Per i parenti di una donna che aveva dato alla luce un bambino morto, la trentenne ginecologa Sabina Mota era un'assassina. Il piccolo andava vendicato e lei doveva essere torturata.
E così si sono presentati fuori dall'ospedale della città di Zamora, nello stato messicano di Michaocan de Ocampo, per rapirla.

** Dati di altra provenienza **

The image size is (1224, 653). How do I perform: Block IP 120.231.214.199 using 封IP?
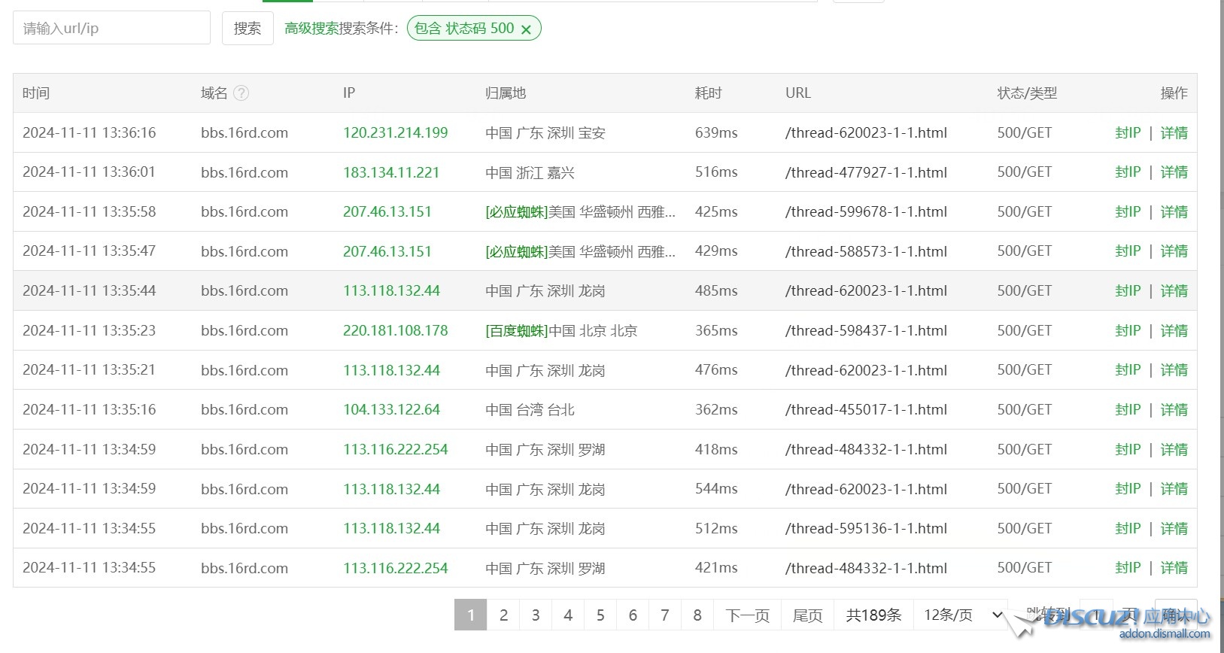[1127, 133]
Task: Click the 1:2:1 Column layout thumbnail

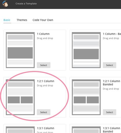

Il medico aveva finito il turno di notte nel reparto maternità e stava per tornare a casa quando è stata aggredita da un gruppo di persone che l'ha costretta a salire su un'auto e l'ha portata in un edificio abbandonato.
La donna è stata obbligata a prendere dei miorilassanti che le hanno reso impossibile reagire. Dopo è iniziata la tortura. E’ stata picchiata, ha subìto l’amputazione di due dita e incisioni sul basso ventre. Secondo il portavoce della polizia, Ulpio Fonseca, gli aggressori hanno tentato di asportarle le ovaie e l'utero. Prima di incatenarla, l’hanno costretta a scrivere su un muro, con il proprio sangue, un avvertimento per i colleghi dell'ospedale. Dopo un massacro durato ore, il gruppo si è allontanato lasciandola in uno stato di stordimento e ancora sotto l'effetto dei miorilassanti. Solo quando ha ripreso coscienza ha iniziato a urlare e a chiedere aiuto: alcune persone che abitavano vicino all'edificio l’hanno sentita.
La polizia ritiene che dietro le torture ci sia la famiglia del piccolo morto 3 settimane prima. Per adesso, tuttavia, non c'è nessun colpevole, visto che i parenti del bambino si sono resi irrintracciabili e sono spariti.